To power a safe and sustainable nuclear future, a fourth generation of reactors has been proposed that includes very high-temperature reactors, gas-cooled fast reactors and supercritical water-cooled reactors. A common component of Gen IV reactors is thermal hydraulics.
In spite of the difference in coolants and flow channel structures, the EU-funded project THINS
(Thermal-hydraulics of innovative nuclear systems) identified five cross-cutting issues of thermal hydraulics. This collaboration, spanning 24 institutions, focused on core thermal hydraulics, single-phase mixed convection and turbulence, multiphase flow and code coupling.
The overall objective of the THINS project was the development and validation of computational and experimental methodologies for studying these thermal hydraulics phenomena. Efforts were also made to apply the scientific results for knowledge-sharing purposes.
Specifically, THINS partners verified simulation tools of coolant flows within the reactor core components and calculated pressure drop and heat transfer in tube bundles and spacer grids. Using turbulence models, they also modelled the lead-bismuth eutectic rod bundle flow.

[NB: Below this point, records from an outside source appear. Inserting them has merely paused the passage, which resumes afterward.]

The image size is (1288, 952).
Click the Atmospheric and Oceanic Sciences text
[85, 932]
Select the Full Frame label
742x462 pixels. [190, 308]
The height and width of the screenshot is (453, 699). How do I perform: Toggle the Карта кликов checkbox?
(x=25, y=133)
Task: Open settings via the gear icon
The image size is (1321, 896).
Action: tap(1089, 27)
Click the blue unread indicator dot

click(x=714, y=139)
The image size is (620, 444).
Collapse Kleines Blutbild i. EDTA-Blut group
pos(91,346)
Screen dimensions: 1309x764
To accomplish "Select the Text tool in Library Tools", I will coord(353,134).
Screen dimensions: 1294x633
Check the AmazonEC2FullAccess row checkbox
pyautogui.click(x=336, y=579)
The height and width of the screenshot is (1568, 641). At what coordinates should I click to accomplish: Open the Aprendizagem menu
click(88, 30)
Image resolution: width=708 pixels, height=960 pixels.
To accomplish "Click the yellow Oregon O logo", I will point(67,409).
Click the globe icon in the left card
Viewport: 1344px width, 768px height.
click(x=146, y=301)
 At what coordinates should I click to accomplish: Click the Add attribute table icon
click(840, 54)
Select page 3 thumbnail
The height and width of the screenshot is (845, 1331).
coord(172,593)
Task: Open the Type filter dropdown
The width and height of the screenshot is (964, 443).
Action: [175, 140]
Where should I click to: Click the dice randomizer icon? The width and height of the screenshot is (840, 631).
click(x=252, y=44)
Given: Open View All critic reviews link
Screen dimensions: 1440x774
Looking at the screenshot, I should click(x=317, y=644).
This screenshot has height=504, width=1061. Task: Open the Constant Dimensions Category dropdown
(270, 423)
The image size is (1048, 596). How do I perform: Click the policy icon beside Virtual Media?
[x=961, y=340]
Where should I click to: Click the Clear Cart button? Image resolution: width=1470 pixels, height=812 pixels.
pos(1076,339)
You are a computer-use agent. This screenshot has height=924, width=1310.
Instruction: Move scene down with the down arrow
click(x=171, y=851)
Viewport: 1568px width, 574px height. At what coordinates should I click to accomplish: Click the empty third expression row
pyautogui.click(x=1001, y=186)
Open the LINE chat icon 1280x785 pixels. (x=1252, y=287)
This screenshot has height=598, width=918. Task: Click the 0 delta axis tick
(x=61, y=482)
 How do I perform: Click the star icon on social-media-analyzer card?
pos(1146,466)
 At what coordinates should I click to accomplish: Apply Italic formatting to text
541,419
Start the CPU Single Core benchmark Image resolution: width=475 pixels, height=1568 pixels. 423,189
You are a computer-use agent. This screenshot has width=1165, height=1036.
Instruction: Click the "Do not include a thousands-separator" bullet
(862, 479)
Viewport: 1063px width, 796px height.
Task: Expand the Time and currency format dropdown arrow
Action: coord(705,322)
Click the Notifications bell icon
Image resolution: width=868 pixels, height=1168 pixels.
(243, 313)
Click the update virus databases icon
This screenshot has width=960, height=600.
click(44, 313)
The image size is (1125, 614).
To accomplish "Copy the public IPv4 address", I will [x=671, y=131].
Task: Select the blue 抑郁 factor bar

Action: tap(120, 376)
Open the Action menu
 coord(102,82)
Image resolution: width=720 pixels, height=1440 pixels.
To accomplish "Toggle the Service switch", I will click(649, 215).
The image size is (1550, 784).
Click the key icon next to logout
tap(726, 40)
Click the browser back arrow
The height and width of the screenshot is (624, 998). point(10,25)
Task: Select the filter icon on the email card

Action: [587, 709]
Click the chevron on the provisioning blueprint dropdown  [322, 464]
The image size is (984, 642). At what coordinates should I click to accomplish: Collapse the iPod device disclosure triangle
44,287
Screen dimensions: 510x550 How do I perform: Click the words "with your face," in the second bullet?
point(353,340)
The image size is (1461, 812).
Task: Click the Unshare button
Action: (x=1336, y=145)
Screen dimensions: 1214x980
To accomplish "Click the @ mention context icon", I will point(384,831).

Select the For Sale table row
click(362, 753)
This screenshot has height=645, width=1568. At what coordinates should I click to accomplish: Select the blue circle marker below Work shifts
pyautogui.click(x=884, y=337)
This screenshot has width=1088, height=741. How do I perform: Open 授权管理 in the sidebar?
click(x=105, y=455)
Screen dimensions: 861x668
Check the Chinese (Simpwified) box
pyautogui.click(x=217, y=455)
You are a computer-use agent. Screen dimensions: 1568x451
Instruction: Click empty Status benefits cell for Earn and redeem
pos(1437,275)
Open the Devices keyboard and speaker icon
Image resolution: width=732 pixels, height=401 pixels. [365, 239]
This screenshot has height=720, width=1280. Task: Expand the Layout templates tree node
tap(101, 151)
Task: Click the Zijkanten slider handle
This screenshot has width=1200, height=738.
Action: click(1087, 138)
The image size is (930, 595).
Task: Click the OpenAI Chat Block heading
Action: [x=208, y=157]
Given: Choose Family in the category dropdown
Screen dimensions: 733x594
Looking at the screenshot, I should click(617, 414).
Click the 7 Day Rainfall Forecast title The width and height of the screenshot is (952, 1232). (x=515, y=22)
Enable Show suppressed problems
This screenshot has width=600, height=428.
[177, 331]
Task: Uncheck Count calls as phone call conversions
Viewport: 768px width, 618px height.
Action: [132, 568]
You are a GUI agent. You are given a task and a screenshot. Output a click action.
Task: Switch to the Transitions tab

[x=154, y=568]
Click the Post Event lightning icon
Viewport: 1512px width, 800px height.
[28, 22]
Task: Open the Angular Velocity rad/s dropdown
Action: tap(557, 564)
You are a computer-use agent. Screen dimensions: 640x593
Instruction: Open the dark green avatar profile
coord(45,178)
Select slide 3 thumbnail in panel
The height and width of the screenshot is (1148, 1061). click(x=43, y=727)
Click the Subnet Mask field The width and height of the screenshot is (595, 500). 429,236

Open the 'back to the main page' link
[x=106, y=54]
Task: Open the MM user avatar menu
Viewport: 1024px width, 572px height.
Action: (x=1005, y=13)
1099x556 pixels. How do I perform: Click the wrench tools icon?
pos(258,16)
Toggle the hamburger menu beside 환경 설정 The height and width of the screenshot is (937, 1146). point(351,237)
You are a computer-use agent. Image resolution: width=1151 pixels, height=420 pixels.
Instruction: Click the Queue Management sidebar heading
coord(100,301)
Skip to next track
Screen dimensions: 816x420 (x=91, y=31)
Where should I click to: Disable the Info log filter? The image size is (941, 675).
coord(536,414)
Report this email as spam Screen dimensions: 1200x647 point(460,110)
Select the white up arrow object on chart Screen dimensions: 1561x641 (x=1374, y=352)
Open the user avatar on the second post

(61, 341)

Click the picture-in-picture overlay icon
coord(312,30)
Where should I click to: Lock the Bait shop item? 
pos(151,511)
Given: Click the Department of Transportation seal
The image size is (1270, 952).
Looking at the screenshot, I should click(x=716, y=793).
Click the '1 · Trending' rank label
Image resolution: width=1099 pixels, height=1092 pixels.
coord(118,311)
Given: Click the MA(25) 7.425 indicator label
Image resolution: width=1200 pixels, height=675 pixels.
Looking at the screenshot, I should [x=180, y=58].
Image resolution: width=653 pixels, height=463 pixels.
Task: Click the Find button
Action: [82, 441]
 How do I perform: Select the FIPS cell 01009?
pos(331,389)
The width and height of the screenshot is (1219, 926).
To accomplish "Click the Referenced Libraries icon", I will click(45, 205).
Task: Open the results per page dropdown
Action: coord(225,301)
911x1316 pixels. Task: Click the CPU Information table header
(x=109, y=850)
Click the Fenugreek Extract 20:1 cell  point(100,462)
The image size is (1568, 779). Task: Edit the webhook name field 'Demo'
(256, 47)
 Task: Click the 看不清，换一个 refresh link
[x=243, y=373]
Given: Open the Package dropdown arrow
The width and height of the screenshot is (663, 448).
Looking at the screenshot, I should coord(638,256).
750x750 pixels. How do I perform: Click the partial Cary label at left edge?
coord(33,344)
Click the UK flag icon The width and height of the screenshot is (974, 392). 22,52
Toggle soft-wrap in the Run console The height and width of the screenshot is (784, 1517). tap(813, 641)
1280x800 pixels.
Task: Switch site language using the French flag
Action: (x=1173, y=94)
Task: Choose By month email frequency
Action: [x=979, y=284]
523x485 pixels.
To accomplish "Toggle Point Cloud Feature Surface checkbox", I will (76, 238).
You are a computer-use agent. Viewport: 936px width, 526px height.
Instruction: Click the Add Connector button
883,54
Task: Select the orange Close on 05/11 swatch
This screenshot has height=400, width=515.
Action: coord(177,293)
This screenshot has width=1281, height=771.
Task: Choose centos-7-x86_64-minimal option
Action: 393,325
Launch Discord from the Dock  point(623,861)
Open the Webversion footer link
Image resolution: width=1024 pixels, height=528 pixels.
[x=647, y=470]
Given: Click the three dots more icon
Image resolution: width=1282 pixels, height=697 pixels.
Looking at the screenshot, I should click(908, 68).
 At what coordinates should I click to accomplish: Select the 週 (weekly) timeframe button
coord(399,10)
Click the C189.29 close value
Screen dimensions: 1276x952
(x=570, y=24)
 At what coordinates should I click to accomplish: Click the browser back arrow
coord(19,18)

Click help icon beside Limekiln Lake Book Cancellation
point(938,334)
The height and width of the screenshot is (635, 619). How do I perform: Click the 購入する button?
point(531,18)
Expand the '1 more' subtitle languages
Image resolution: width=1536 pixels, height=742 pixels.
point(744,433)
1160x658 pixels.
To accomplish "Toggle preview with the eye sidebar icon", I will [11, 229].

Project researchers set up a comprehensive database containing the results of direct numerical simulations along with experimental data. This was used to characterise flow phenomena such as convection patterns, thermal stratification and fluid-structure thermal exchange in reactors.
Heat transfer and flow mixing were analysed in single-phase reactor cooling systems. THINS researchers developed new modelling approaches to describe the effects of buoyancy and non-isotropic turbulence accurately for a wide range of Prandtl numbers.
Existing models were further developed and validated for studying multiphase flows in innovative reactor systems. The flow phenomena studied were free surface flows in pool-type liquid-metal reactors and interactions between water and heavy liquid metal.
The THINS team developed and validated new code-coupling solutions for reliably predicting transient multi-scale thermal hydraulic phenomena in high- and very high-temperature reactor systems. In particular, they investigated graphite dust transported in the coolant loop.
Training of young nuclear engineers and researchers complemented the THINS project activities. Using the scientific results for teaching purposes proved highly effective in strengthening the basis for maintaining and extending know-how in the field.